4. Prospectus and Allotment of Securities

  • The scope is widened to include all type of securities now than just shares.
  • Specification for raising of funds by a public company through IPO/FPO, Private placement and Rights/Bonus shares.
  • Now company after varying the terms of contract or objects mentioned in the prospectus cannot use the amount raised by it through prospectus for buying/trading/otherwise dealing in equity shares of other company.
  • Private placement offers have several conditions which are listed below:
  1. Offer to a section of public other than QIBs
  2. Not more than 50 number of people
  3. In compliance with prescribed terms and conditions.
  4. Made through private placement offer letter, not through a prospectus.
  5. Public placement offer should comply with the provisions of Companies Act 2013, Securities Contract Regulation Act 1956, SEBI Act 1992.
  • A person responsible for fraudulently inducing others to invest money is now liable for stringent punishment under section 470 of the act which shall be non-compoundable.
  • Any person affected by misleading statement, any inclusion/omission of a matter in the prospectus can file suit/take an action:
  • For civil liability for misstatement in the prospectus.
  • For Punishment of Fraud.
  • Under the earlier Companies Act 1956, only public financial institution, public sector banks or scheduled bank with the main object of the financing were allowed to issue their shelf prospectus but now Companies Act 2013 provides that the government shall prescribe the types of companies that can issue shelf prospectus.

5. Shares and Debentures

  • The Companies Act, 2013 seeks to regulate all types of securities as opposed to equity shares and debentures only.
  • Under the CA, 1956, there was no right of a stockholder to vote on matters of corporate policy and who will make up the board of directors. Voting often involved decisions on issuing securities, initiating corporate actions and making substantial changes in the corporation’s operations. However, this distinction has been removed by the CA, 2013.
  • Under the CA, 1956, the companies had a power to issue shares at discount as per S. 79 whereas under the CA, 2013, the companies cannot issue shares at discount except sweat equity shares subject to fulfilment of certain condition as provided under S. 53. If a company contravenes the provision shall be punishable with a fine, not less than one lakh rupees which may extend to five lakh rupees.
  • There was no exit option for the shareholder mentioned under the CA, 1956 whereas under Section 27 of the CA, 2013, shareholders have exit option if the money raised has not been utilised.
  • There was no provision for the issue of bonus shares under the CA, 1956. However, rules were framed for public unlisted Company. Whereas under Section 63 and 23 of the CA, 2013 contains provisions for the same.
  • Earlier under the CA, 1956 there were different sections which deal with debentures, which includes debenture trust deed, the appointment of debenture trustees etc.[10] Whereas under the CA, 2013, a company can issue debentures with an option to convert them into shares wholly or partly approved by special resolution. Now there is only one section which deals in debentures which is Section 71 of the CA, 2013.

6. Audit and Dividends

  • All listed companies shall not appoint any individual auditor for more than 1 to 5 consecutive years and reappoint any auditor. It is required to fulfil that 5-year course no one can skip that rule if it has done, it will be considered void.
  • Any auditor will be bound not to provide fortunately or, unfortunately, the internal audit, advisory to investment banking or institute, any actuarial services, bookkeeping audit sources, which is the most confidential part.
  • The dividend will be paid to the employee, keeping in mind that these are their rights. Still, it should be given keeping in mind that those dividends not provided from the reserves or the free reserve of the company as the reserves are the companies right. That cannot be taken out of the company’s reserve for any personal use. it was the essential amendment made so that any misuse of reserves cannot entertain.

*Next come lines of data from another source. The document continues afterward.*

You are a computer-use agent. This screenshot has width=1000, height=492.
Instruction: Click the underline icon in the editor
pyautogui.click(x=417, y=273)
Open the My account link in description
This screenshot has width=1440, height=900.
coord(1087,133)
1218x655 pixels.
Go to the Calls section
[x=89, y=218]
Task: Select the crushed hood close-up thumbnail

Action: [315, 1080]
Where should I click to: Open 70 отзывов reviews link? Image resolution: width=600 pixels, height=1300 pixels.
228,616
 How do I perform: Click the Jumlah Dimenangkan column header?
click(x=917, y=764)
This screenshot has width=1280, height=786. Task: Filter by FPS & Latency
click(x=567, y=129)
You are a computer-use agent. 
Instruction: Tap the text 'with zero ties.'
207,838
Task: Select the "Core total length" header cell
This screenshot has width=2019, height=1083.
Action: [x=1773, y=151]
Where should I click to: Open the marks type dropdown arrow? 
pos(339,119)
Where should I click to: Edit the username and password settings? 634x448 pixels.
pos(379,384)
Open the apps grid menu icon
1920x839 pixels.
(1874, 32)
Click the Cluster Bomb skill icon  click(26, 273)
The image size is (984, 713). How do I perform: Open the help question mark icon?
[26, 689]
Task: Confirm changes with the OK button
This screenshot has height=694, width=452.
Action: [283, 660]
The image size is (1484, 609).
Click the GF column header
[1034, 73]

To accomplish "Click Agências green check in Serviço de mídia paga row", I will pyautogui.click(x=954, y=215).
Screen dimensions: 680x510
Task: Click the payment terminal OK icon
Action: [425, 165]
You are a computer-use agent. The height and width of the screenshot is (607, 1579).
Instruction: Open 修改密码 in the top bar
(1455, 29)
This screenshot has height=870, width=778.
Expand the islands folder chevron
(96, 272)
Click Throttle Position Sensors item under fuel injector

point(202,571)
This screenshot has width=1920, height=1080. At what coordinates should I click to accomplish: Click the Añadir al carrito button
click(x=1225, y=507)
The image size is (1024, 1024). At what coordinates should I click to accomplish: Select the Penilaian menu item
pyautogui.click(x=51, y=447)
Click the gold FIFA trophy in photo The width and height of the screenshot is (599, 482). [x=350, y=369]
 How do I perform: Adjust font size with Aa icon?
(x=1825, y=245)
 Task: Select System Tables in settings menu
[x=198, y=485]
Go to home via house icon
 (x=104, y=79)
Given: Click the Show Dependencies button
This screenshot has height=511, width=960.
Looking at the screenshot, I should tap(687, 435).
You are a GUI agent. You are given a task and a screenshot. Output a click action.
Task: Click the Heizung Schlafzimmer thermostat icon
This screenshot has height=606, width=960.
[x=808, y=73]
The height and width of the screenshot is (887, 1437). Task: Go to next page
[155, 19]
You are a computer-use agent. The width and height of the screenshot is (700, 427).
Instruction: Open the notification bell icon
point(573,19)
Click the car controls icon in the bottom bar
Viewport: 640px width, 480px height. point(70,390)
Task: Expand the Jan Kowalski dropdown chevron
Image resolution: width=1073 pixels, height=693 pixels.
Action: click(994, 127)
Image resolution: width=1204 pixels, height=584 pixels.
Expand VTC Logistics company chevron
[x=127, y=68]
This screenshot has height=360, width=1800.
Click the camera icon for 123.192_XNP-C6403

7. Corporate Social Responsibility (CSR)

There was no provision relating to CSR under the 1956 legislation. This is one of the most important additions brought in through the Companies Act, 2013 under Section 135. This section provides that:

“Every company having a net worth of rupees 5 hundred crores or more, or turnover of rupees one thousand crores or more or a net profit of rupees five crores or more during any financial year shall constitute a Corporate social responsibility committee of a board consisting of three or more directors, out of which at least one director shall be an independent director.”

It must be noted that this section is mandatory for all those companies which fall under the ambit of the said provision.

8. Restructuring and Revival

  • Under the CA, 1956, the scheme of compromise and arrangement was not wide enough to include a takeover offer. Whereas now under the CA, 2013, the scheme of compromise and arrangement includes takeover offer and works as per the SEBI guidelines
  • Under the CA, 1956, the provision for Fast Track mergers were not present. However, the 2013 Act now incorporates the provision fast track merger between two companies. It will help the two companies to put forward their steps towards their goal at earliest.
  • Reduction of capital must require two things there should not be any areas for a deposit, and there should be the conformity of having a good standard in the market.

9. Class Action Suits

The concept of class action suits was not found under the CA, 1956. It was introduced via the CA, 2013. Now that the provision of class action suit is introduced[11], it provides that if a class of members, depositors, or any class of them conduct the business in any manner which is prejudicial to the interest of the company or its member file an application before the tribunal on behalf of the company or its members. The benefit is that this will bring greater and more efficient judicial proceedings but this section shall not apply to banking companies.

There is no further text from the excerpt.